◆ **WHAT IS BEING ASKED**
Retype the data in its entirety, with no word changed.
BEGIN THE RECORDS
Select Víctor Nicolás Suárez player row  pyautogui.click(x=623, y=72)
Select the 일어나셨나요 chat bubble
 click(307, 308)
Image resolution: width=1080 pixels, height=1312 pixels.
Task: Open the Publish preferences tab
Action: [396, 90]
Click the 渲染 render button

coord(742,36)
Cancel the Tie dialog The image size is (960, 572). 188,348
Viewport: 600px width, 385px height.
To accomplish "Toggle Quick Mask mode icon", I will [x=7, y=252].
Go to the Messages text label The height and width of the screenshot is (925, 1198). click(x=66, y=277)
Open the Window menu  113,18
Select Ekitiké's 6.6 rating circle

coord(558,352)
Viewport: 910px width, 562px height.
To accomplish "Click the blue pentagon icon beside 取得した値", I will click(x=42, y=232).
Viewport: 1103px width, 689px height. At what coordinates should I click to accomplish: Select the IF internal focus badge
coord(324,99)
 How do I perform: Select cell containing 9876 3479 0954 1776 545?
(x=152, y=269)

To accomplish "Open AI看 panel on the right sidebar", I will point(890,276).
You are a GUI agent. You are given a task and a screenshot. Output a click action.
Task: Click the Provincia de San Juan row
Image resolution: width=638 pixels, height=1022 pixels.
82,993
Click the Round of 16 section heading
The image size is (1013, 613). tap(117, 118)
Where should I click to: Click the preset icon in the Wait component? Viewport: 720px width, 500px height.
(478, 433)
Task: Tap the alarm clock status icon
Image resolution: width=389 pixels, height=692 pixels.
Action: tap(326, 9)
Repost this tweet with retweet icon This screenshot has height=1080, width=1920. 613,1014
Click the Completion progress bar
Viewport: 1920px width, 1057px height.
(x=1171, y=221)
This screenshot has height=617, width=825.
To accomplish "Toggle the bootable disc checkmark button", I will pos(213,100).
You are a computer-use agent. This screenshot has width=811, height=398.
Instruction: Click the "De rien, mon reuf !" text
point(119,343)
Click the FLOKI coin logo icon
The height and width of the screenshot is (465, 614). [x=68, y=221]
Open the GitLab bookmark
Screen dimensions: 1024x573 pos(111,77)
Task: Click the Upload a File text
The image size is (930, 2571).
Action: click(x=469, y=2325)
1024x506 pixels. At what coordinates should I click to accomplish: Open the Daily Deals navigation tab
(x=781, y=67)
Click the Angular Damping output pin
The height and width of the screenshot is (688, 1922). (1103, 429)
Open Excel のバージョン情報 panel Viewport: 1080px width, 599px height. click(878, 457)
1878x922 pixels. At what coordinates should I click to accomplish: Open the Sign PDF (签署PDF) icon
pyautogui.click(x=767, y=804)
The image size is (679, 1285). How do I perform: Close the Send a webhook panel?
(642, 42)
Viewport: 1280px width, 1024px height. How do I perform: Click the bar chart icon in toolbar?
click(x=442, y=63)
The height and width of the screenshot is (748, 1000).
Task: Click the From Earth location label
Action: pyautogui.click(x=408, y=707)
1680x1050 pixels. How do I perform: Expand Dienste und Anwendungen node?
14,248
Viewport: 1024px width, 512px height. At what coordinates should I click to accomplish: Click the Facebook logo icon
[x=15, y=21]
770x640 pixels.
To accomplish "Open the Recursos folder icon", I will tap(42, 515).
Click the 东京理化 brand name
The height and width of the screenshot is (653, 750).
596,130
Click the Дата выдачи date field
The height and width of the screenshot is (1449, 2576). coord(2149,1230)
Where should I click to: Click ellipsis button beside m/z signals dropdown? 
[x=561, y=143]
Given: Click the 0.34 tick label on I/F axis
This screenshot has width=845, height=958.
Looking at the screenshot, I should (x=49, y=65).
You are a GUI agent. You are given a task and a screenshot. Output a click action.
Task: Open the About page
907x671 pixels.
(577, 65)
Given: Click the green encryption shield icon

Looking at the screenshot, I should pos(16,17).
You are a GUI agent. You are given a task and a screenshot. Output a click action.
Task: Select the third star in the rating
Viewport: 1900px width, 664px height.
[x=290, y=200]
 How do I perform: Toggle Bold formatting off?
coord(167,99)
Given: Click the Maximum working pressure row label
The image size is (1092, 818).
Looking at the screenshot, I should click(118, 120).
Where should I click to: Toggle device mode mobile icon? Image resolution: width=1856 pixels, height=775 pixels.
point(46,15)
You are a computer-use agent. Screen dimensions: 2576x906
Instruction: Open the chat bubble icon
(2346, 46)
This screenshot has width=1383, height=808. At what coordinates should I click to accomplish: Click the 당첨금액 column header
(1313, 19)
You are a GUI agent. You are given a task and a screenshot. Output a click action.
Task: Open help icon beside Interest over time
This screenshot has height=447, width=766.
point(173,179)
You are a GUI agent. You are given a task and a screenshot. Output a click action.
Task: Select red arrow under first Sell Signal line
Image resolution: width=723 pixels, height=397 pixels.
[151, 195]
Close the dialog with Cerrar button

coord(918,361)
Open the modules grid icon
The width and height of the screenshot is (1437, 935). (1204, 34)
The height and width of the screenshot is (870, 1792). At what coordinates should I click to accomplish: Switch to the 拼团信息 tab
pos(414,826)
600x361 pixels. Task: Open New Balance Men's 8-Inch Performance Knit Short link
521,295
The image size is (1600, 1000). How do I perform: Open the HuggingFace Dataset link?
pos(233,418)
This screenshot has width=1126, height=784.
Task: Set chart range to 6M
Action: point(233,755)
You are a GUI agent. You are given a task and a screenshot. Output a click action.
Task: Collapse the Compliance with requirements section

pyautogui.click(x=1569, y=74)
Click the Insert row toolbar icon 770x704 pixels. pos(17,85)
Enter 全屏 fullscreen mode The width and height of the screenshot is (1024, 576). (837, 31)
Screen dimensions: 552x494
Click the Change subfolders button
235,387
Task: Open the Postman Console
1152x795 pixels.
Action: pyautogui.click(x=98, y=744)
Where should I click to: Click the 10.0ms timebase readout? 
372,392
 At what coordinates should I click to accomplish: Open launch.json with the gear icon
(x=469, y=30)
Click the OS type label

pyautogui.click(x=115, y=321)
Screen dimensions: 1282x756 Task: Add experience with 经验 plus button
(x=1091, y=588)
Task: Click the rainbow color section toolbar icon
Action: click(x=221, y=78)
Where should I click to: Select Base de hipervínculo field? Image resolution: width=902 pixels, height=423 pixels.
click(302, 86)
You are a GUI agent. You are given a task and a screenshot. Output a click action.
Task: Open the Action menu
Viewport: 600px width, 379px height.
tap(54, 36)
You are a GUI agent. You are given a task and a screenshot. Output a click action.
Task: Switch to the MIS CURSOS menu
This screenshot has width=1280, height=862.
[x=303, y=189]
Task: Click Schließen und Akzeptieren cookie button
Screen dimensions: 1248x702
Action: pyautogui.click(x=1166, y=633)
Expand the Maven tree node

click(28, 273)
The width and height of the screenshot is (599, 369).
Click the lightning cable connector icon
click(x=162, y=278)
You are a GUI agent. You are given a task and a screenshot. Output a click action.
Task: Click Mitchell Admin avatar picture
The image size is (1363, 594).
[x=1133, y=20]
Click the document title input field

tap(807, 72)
END THE RECORDS
◆ **ANSWER FOR THIS EXERCISE**
Select Víctor Nicolás Suárez player row  pyautogui.click(x=623, y=72)
Select the 일어나셨나요 chat bubble
 click(307, 308)
Image resolution: width=1080 pixels, height=1312 pixels.
Task: Open the Publish preferences tab
Action: [396, 90]
Click the 渲染 render button

coord(742,36)
Cancel the Tie dialog The image size is (960, 572). 188,348
Viewport: 600px width, 385px height.
To accomplish "Toggle Quick Mask mode icon", I will [x=7, y=252].
Go to the Messages text label The height and width of the screenshot is (925, 1198). click(x=66, y=277)
Open the Window menu  113,18
Select Ekitiké's 6.6 rating circle

coord(558,352)
Viewport: 910px width, 562px height.
To accomplish "Click the blue pentagon icon beside 取得した値", I will click(x=42, y=232).
Viewport: 1103px width, 689px height. At what coordinates should I click to accomplish: Select the IF internal focus badge
coord(324,99)
 How do I perform: Select cell containing 9876 3479 0954 1776 545?
(x=152, y=269)

To accomplish "Open AI看 panel on the right sidebar", I will point(890,276).
You are a GUI agent. You are given a task and a screenshot. Output a click action.
Task: Click the Provincia de San Juan row
Image resolution: width=638 pixels, height=1022 pixels.
82,993
Click the Round of 16 section heading
The image size is (1013, 613). tap(117, 118)
Where should I click to: Click the preset icon in the Wait component? Viewport: 720px width, 500px height.
(478, 433)
Task: Tap the alarm clock status icon
Image resolution: width=389 pixels, height=692 pixels.
Action: tap(326, 9)
Repost this tweet with retweet icon This screenshot has height=1080, width=1920. 613,1014
Click the Completion progress bar
Viewport: 1920px width, 1057px height.
(x=1171, y=221)
This screenshot has height=617, width=825.
To accomplish "Toggle the bootable disc checkmark button", I will pos(213,100).
You are a computer-use agent. This screenshot has width=811, height=398.
Instruction: Click the "De rien, mon reuf !" text
point(119,343)
Click the FLOKI coin logo icon
The height and width of the screenshot is (465, 614). [x=68, y=221]
Open the GitLab bookmark
Screen dimensions: 1024x573 pos(111,77)
Task: Click the Upload a File text
The image size is (930, 2571).
Action: click(x=469, y=2325)
1024x506 pixels. At what coordinates should I click to accomplish: Open the Daily Deals navigation tab
(x=781, y=67)
Click the Angular Damping output pin
The height and width of the screenshot is (688, 1922). (1103, 429)
Open Excel のバージョン情報 panel Viewport: 1080px width, 599px height. click(878, 457)
1878x922 pixels. At what coordinates should I click to accomplish: Open the Sign PDF (签署PDF) icon
pyautogui.click(x=767, y=804)
The image size is (679, 1285). How do I perform: Close the Send a webhook panel?
(642, 42)
Viewport: 1280px width, 1024px height. How do I perform: Click the bar chart icon in toolbar?
click(x=442, y=63)
The height and width of the screenshot is (748, 1000).
Task: Click the From Earth location label
Action: pyautogui.click(x=408, y=707)
1680x1050 pixels. How do I perform: Expand Dienste und Anwendungen node?
14,248
Viewport: 1024px width, 512px height. At what coordinates should I click to accomplish: Click the Facebook logo icon
[x=15, y=21]
770x640 pixels.
To accomplish "Open the Recursos folder icon", I will tap(42, 515).
Click the 东京理化 brand name
The height and width of the screenshot is (653, 750).
596,130
Click the Дата выдачи date field
The height and width of the screenshot is (1449, 2576). coord(2149,1230)
Where should I click to: Click ellipsis button beside m/z signals dropdown? 
[x=561, y=143]
Given: Click the 0.34 tick label on I/F axis
This screenshot has width=845, height=958.
Looking at the screenshot, I should (x=49, y=65).
You are a GUI agent. You are given a task and a screenshot. Output a click action.
Task: Open the About page
907x671 pixels.
(577, 65)
Given: Click the green encryption shield icon

Looking at the screenshot, I should pos(16,17).
You are a GUI agent. You are given a task and a screenshot. Output a click action.
Task: Select the third star in the rating
Viewport: 1900px width, 664px height.
[x=290, y=200]
 How do I perform: Toggle Bold formatting off?
coord(167,99)
Given: Click the Maximum working pressure row label
The image size is (1092, 818).
Looking at the screenshot, I should click(118, 120).
Where should I click to: Toggle device mode mobile icon? Image resolution: width=1856 pixels, height=775 pixels.
point(46,15)
You are a computer-use agent. Screen dimensions: 2576x906
Instruction: Open the chat bubble icon
(2346, 46)
This screenshot has width=1383, height=808. At what coordinates should I click to accomplish: Click the 당첨금액 column header
(1313, 19)
You are a GUI agent. You are given a task and a screenshot. Output a click action.
Task: Open help icon beside Interest over time
This screenshot has height=447, width=766.
point(173,179)
You are a GUI agent. You are given a task and a screenshot. Output a click action.
Task: Select red arrow under first Sell Signal line
Image resolution: width=723 pixels, height=397 pixels.
[151, 195]
Close the dialog with Cerrar button

coord(918,361)
Open the modules grid icon
The width and height of the screenshot is (1437, 935). (1204, 34)
The height and width of the screenshot is (870, 1792). At what coordinates should I click to accomplish: Switch to the 拼团信息 tab
pos(414,826)
600x361 pixels. Task: Open New Balance Men's 8-Inch Performance Knit Short link
521,295
The image size is (1600, 1000). How do I perform: Open the HuggingFace Dataset link?
pos(233,418)
This screenshot has width=1126, height=784.
Task: Set chart range to 6M
Action: point(233,755)
You are a GUI agent. You are given a task and a screenshot. Output a click action.
Task: Collapse the Compliance with requirements section

pyautogui.click(x=1569, y=74)
Click the Insert row toolbar icon 770x704 pixels. pos(17,85)
Enter 全屏 fullscreen mode The width and height of the screenshot is (1024, 576). (837, 31)
Screen dimensions: 552x494
Click the Change subfolders button
235,387
Task: Open the Postman Console
1152x795 pixels.
Action: pyautogui.click(x=98, y=744)
Where should I click to: Click the 10.0ms timebase readout? 
372,392
 At what coordinates should I click to accomplish: Open launch.json with the gear icon
(x=469, y=30)
Click the OS type label

pyautogui.click(x=115, y=321)
Screen dimensions: 1282x756 Task: Add experience with 经验 plus button
(x=1091, y=588)
Task: Click the rainbow color section toolbar icon
Action: click(x=221, y=78)
Where should I click to: Select Base de hipervínculo field? Image resolution: width=902 pixels, height=423 pixels.
click(302, 86)
You are a GUI agent. You are given a task and a screenshot. Output a click action.
Task: Open the Action menu
Viewport: 600px width, 379px height.
tap(54, 36)
You are a GUI agent. You are given a task and a screenshot. Output a click action.
Task: Switch to the MIS CURSOS menu
This screenshot has width=1280, height=862.
[x=303, y=189]
Task: Click Schließen und Akzeptieren cookie button
Screen dimensions: 1248x702
Action: pyautogui.click(x=1166, y=633)
Expand the Maven tree node

click(28, 273)
The width and height of the screenshot is (599, 369).
Click the lightning cable connector icon
click(x=162, y=278)
You are a GUI agent. You are given a task and a screenshot. Output a click action.
Task: Click Mitchell Admin avatar picture
The image size is (1363, 594).
[x=1133, y=20]
Click the document title input field

tap(807, 72)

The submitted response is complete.